私も駆け出しで若い頃には、酒の味もわからないままに
よく遊び、よく呑んだ思い出がある。
ビールの味も分からないままに、若さの勢いを借りてたらふく呑んだ。
最初のビールはただ苦いと思っただけで、決して美味しいとは思えなかった。
だが、次第に呑みなれてくれば、その苦さが欠くべからざる味であると感じ始めるころ
気がつけばビールが呑みたいと思うように感化していった。

これ等と同じように、始めは船乗りと言う職業には、好きだと思えるところは何も無かった。
全体が油臭い、荷役の手伝いをしながら、炊事までする。
若い身体はボロボロになるまで使い果たし、夜になれば眠る時間を惜しみながら
操舵当直に駆り出された。
仕事自体は苦とは思わないが毎日の残業続き、これも生きるため、生活して行くためには
必要な修行であると思えば、歯を噛みしめながら前に進んでいった。

大時化を乗り越えたひと時の安堵・炊事員から甲板員へ格上げされた歓び
汗を絞った給料日・当直を任されるように認められた日
難しい階段を一段ずつ登る達成感にはまた格別な充足感で満たされた。
嫌だ!嫌だ!と思いながら、めげないで辛抱したところに、人生の深い味わいがあった。
初めから値踏みして、いいと思える方向を選ぶ器用な生き方は、なかなか出来なかった。

未熟な若さは、マイナスとプラスの振子が大きいほど
喜怒哀楽のブランコも大きく揺れて対比する。
毎日毎日仕事が続く・・それもまた週末の休日までと思えば一区切りの辛抱ができる。
航海も静かな港が迎えてくれるからこそ、荒天の大波に揺れる明日に夢を託す事ができた。
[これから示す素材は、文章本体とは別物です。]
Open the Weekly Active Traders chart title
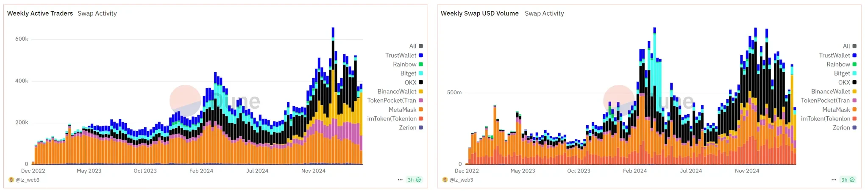 click(40, 14)
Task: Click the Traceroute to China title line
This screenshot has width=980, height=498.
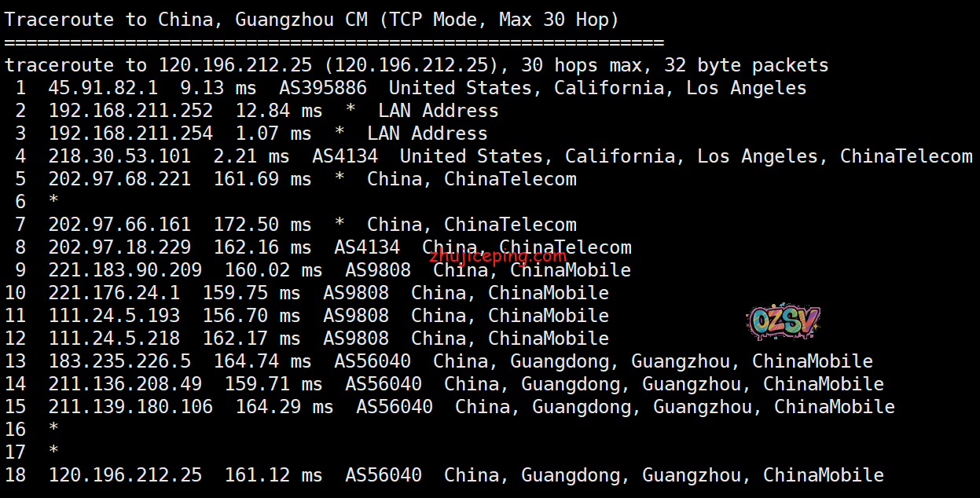Action: [311, 20]
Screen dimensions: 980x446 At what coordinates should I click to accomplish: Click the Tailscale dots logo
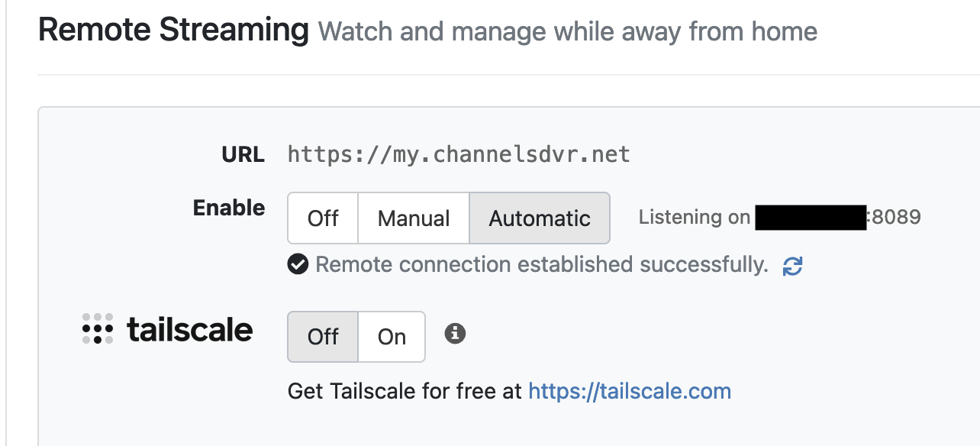[x=98, y=329]
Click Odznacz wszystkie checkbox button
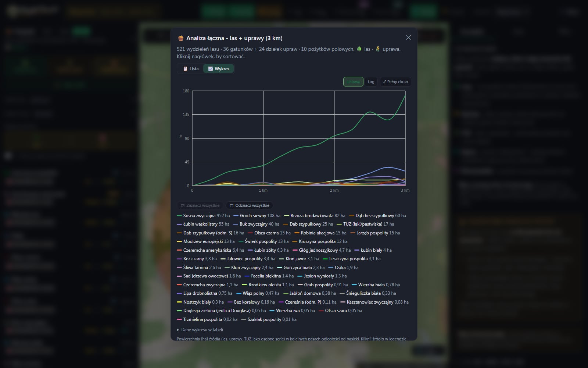This screenshot has height=368, width=588. click(x=250, y=205)
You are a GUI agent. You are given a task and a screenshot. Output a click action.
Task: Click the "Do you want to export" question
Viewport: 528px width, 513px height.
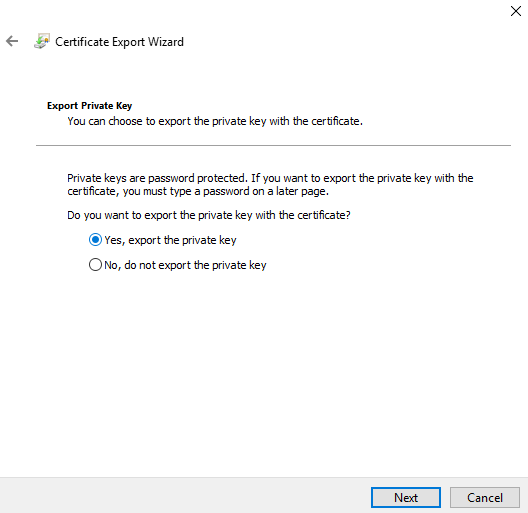coord(209,215)
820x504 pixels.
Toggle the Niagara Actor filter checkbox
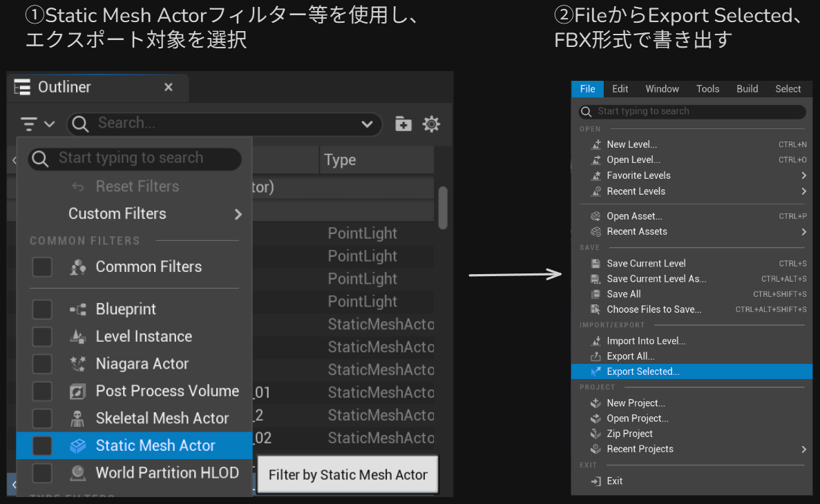(x=42, y=364)
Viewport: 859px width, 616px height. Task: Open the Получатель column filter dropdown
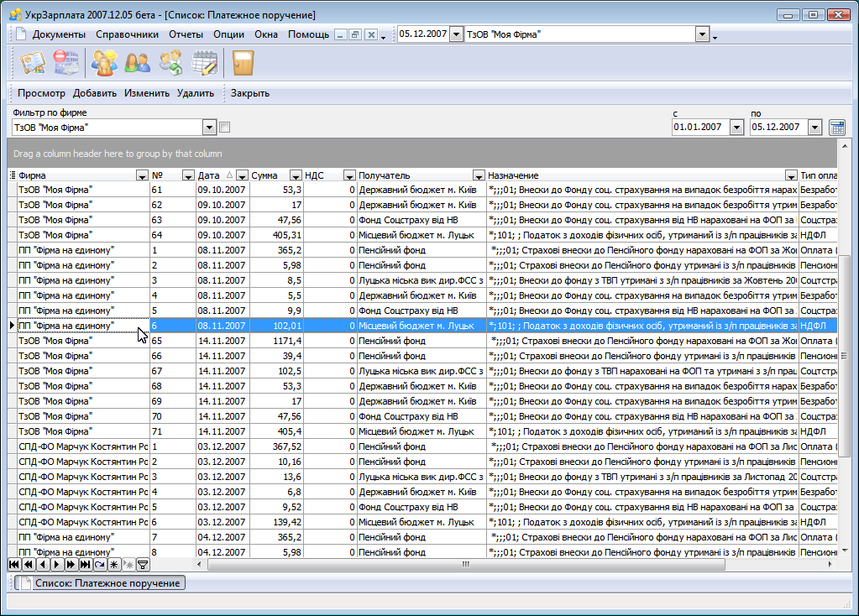(479, 175)
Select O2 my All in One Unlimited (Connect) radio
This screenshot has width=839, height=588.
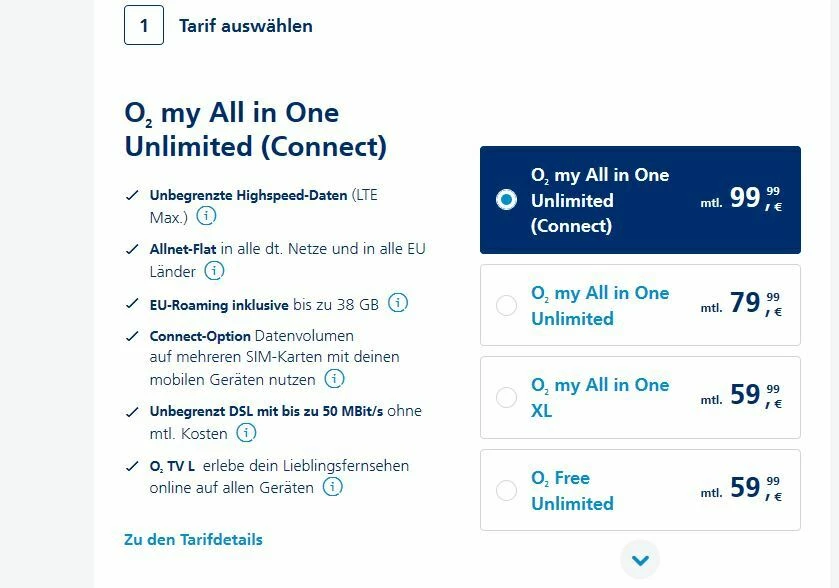click(507, 200)
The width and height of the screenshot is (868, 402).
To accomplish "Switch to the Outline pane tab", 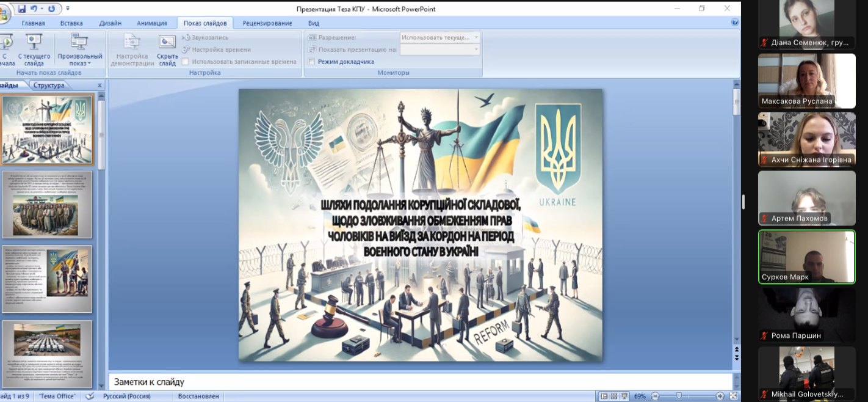I will point(49,86).
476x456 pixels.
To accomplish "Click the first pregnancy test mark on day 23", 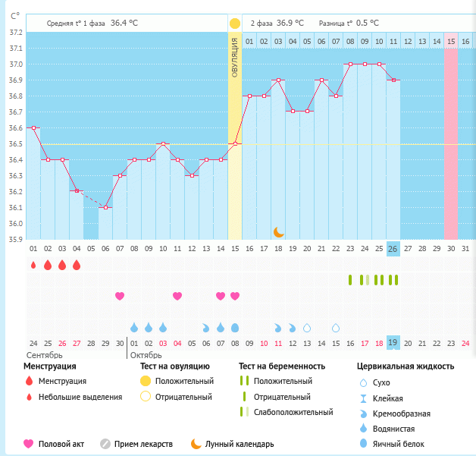I will (350, 280).
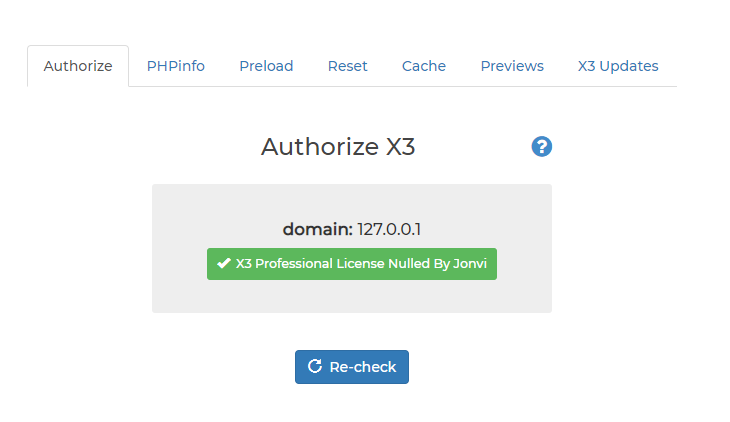Click the circular refresh icon on Re-check
This screenshot has width=730, height=422.
[314, 367]
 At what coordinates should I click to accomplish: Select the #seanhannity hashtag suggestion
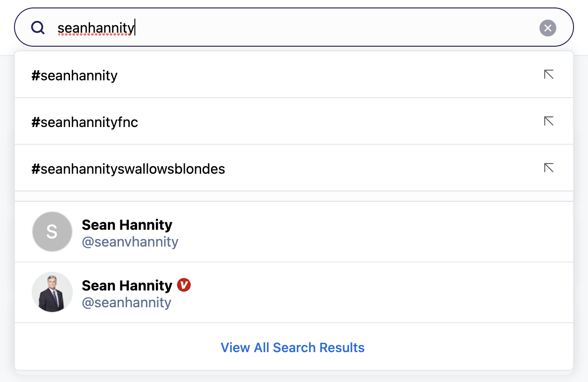pos(75,76)
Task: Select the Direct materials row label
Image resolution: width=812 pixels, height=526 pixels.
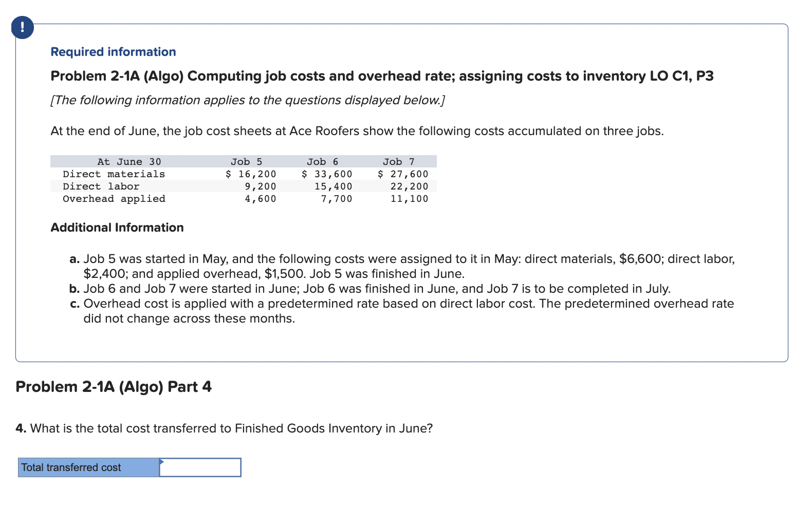Action: (x=114, y=174)
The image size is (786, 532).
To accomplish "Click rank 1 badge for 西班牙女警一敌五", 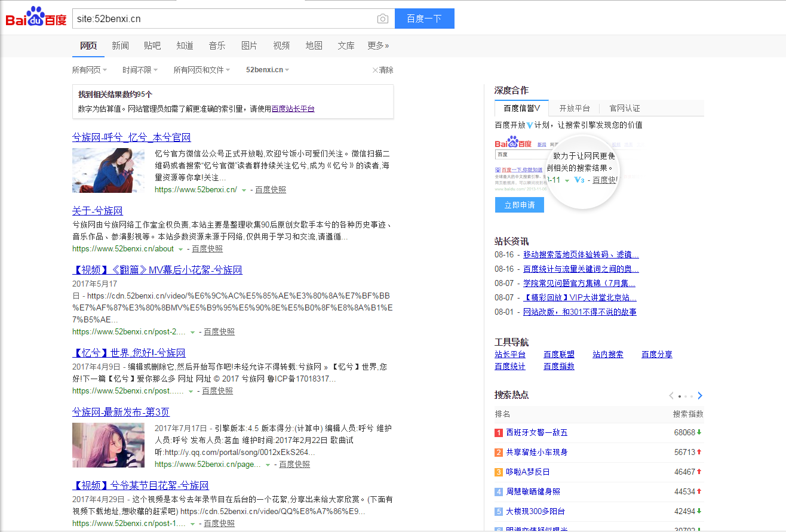I will (x=499, y=432).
乗る船のそれぞれの置かれた立場に、今はこんな状況が苦しい。
そう思って投げ出してしまえば、ビールの苦味は苦味のままで終わり
乗越えた醍醐味を味わうことは出来ない。
人生には様々な航路があり積荷がある。
航路の数だけ苦労の味わいも存在する。 
それらの苦しみや悲しみを避けて通ったのでは、乗越えた味わいも知る事は出来ない。 

「 苦難はいずれ必ず解決できる 」
またその様に頑張るべきである。
やがて時が過ぎ、悩んだ事が解決したとき
初めてその裏にある辛抱と言う本質を感じることができる。
あの時はああいう風であった、自分の苦労の航跡が
「 いとおしい 」とさえ思える日が必ず訪れる。
各船舶から寄せられる「 今日の苦労 」「 今の悩み 」「 矛盾 」「 不具合 」
その先頭に立てば、私の力不足に申し訳ないと思う。
皆さんの立場に立って、私は出来るだけの努力をしなければならないのだと
今日も感じながら過ぎていく。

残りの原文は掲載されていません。